LISTED ENTRIES START

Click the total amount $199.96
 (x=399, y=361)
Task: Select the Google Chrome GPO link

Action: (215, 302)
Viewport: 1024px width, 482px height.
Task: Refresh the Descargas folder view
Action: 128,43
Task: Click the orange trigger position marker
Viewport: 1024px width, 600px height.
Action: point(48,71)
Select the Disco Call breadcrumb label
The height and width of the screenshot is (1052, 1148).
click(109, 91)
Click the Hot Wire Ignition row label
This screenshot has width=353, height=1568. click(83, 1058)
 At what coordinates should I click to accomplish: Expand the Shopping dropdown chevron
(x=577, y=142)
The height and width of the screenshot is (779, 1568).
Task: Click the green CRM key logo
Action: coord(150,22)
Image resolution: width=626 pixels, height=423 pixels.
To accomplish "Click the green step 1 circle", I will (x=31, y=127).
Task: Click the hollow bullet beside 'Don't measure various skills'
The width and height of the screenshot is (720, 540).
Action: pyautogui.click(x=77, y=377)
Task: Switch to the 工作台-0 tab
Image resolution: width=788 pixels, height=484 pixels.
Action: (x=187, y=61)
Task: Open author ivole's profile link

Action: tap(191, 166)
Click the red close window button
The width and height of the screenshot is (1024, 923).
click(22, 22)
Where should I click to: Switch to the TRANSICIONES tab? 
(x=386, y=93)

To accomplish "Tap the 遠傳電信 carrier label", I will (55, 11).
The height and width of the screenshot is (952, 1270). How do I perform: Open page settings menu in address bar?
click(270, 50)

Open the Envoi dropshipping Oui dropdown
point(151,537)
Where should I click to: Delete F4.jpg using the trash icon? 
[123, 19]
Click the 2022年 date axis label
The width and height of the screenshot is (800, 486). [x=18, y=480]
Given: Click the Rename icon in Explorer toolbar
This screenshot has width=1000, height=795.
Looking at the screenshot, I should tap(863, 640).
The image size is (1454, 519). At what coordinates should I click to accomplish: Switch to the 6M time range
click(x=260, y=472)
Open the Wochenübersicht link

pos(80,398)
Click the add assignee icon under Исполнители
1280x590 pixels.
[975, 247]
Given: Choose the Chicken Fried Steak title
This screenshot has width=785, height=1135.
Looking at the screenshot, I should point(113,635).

LISTED ENTRIES END

*WHAT THIS TASK INVOLVES*
In the material above, find the lines that contain "Given" and show them.

*THE ANSWER*
Given: Click the Rename icon in Explorer toolbar
Given: Choose the Chicken Fried Steak title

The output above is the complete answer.